● Written exercise: Rescale the stretch of the listing from the line containing "Screen dimensions: 930x560" through the end of the listing: reproduce those lines in full, multiply each answer coordinate by 0.9, and round to whole numbers with halves rounded up. Leave the pictures out of your output.

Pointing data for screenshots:
┌──

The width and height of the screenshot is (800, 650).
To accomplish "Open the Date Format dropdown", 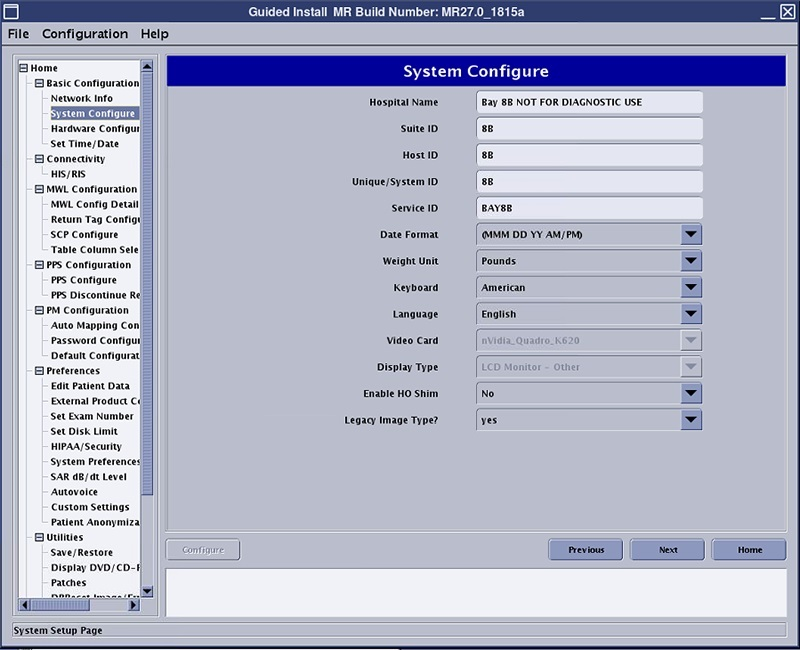I will (691, 235).
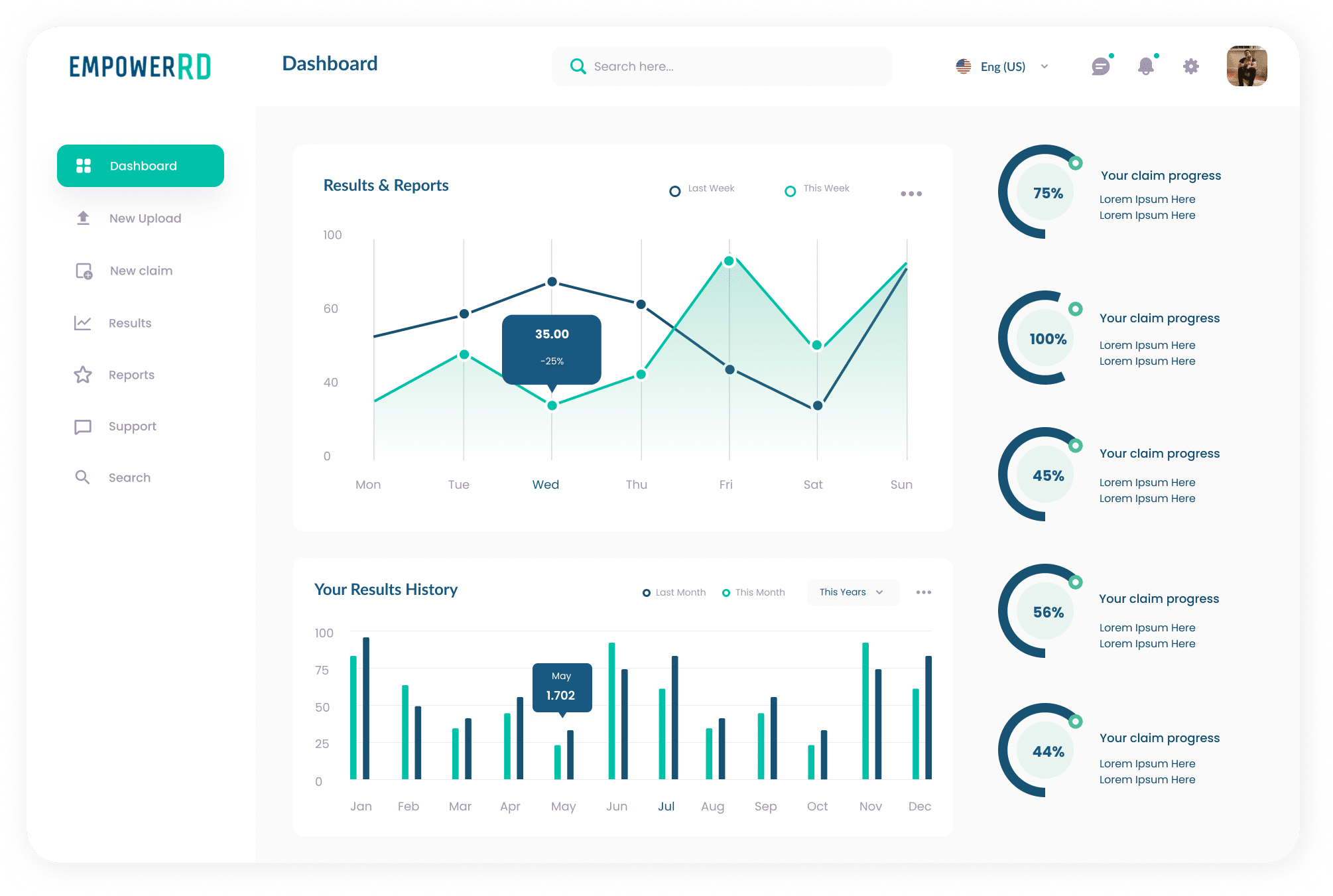
Task: Click the Search magnifier icon in sidebar
Action: [82, 477]
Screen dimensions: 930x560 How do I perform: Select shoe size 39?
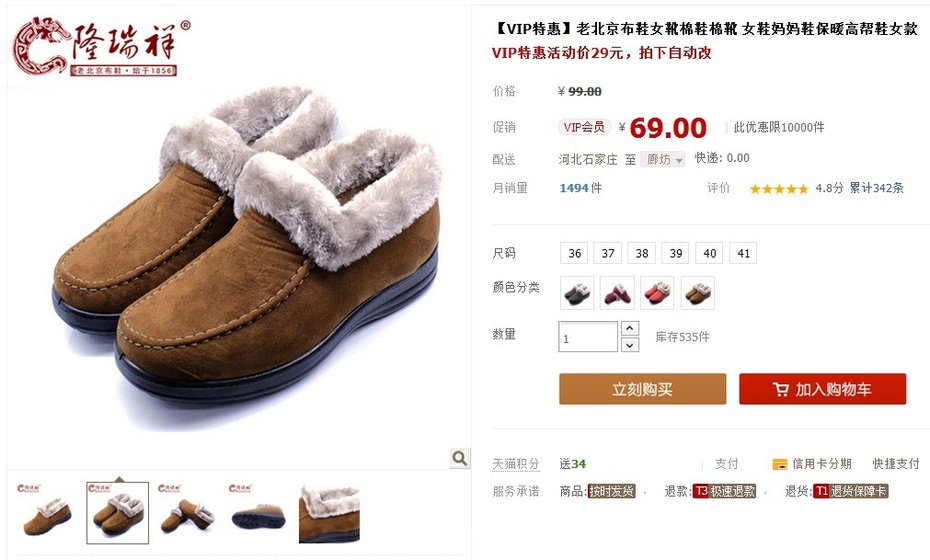676,253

└──

● Output of the exercise:
Screen dimensions: 930x560 How do I perform: Select shoe size 39?
608,228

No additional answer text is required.